The on-time enrollment rate or immediate college enrollment rate is an indicator of the share of graduates on a traditional postsecondary path, meaning they transition to postsecondary in the fall after high school graduation. Though many individuals delay entry into postsecondary, immediate enrollment is the easiest point at which institutions and policy makers can intervene to increase the overall college-going rate. According to the NSCRC, the on-time enrollment rate declined from 60.5% in 2019 to 56.5% in 2020.

What were the findings and what do they mean?

  • COVID-19 had a significant impact on high school students’ on-time enrollment for college in 2020. Prior to the pandemic, the number of on-time enrollments were declining (-1.5% between 2018 and 2019), and the pandemic has exacerbated these declines.
  • There were large declines in the number of on-time enrollments among low income high schools (-10.7%). Between 2019 and 2020, The immediate college enrollment rate for students declined 5.3 percentage points (from 52.5% to 47.2%) for students from low income high schools compared to 3.2 percentage points (from 65.1% to 61.9%) for students from higher income high schools. This indicates that the pandemic is making the established gap between students from well-resourced schools and low-resourced schools even wider as it relates to postsecondary on-time enrollment.
  • High schools with high minority populations had larger on-time enrollment declines. Specifically, for high schools where 40% or more of their students were Black or Hispanic (“high minority”), total college enrollees in 2020 declined 9.4% compared to a 0.9% decline in 2019. Low minority schools reported a 4.8% decline in 2020 compared to a 2% decline the year prior. Immediate college-going rates declined 4.9 percentage points (from 53.8% to 48.9%) among students from high minority high schools compared to a decline of 3.3 percentage points (65.7% to 62.4%) among students from low minority schools. Again, this data suggests that pandemic is exacerbating the on-time enrollment gap between racial and ethnic groups.

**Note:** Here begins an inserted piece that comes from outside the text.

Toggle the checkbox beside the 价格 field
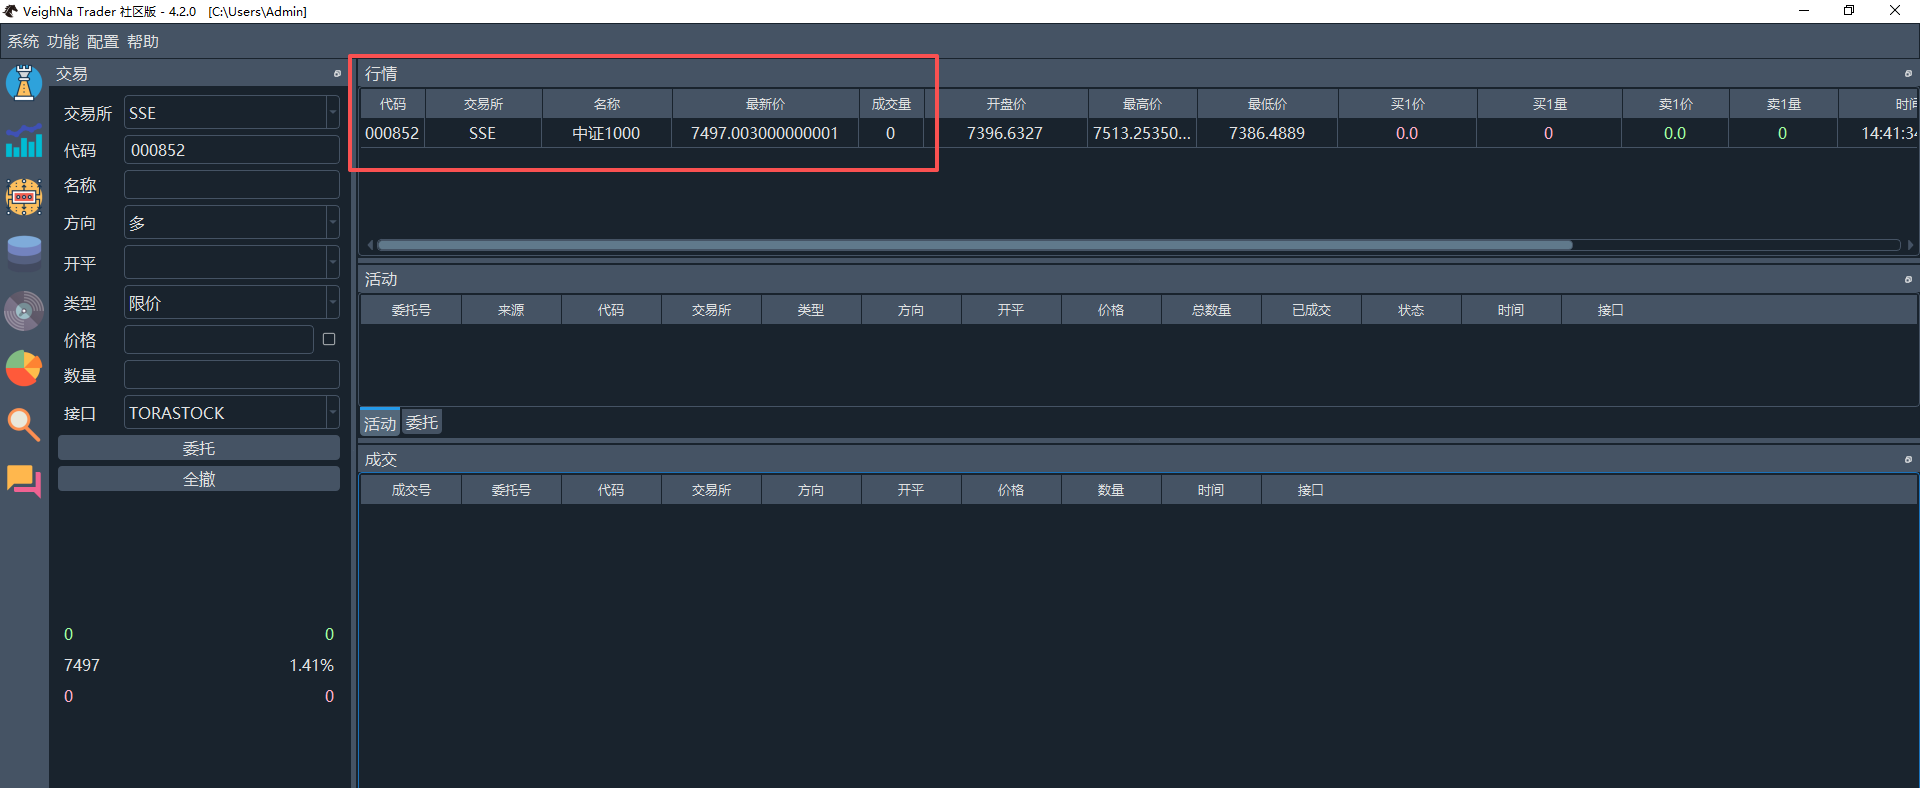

How are these enrollment declines impacting postsecondary institutions?

Nationwide, on-time enrollment declined for all institution types: public 4-year programs (-3.0%), private 4-year colleges and universities (-5.2%), and community colleges (-13.2%). Declines in the on-time enrollment of recent high school graduates were more pronounced than overall enrollment declines.

Within North Carolina specifically, the University of North Carolina System announced that fall 2020 was its third straight year of record-setting enrollment. Meanwhile, North Carolina community college enrollment fell by 11% in Fall 2020, as compared to Fall 2019, with the largest declines in Continuing Education and Basic Skills programs. Additional information regarding this drop suggested several causes, including broadband internet access, the difficulty of remote instruction, and financial considerations.

Based on the data presented above, it’s clear that COVID-19 is having a differential impact on under resourced students and students of color. This data exposes the educational inequities that existed pre-pandemic and that the pandemic certainly magnified. In that respect, it offers policy makers, researchers, and other key stakeholder groups to go deeper on why these inequities were exacerbated, and potentially identify some policy solutions or fixes that could decrease these differences.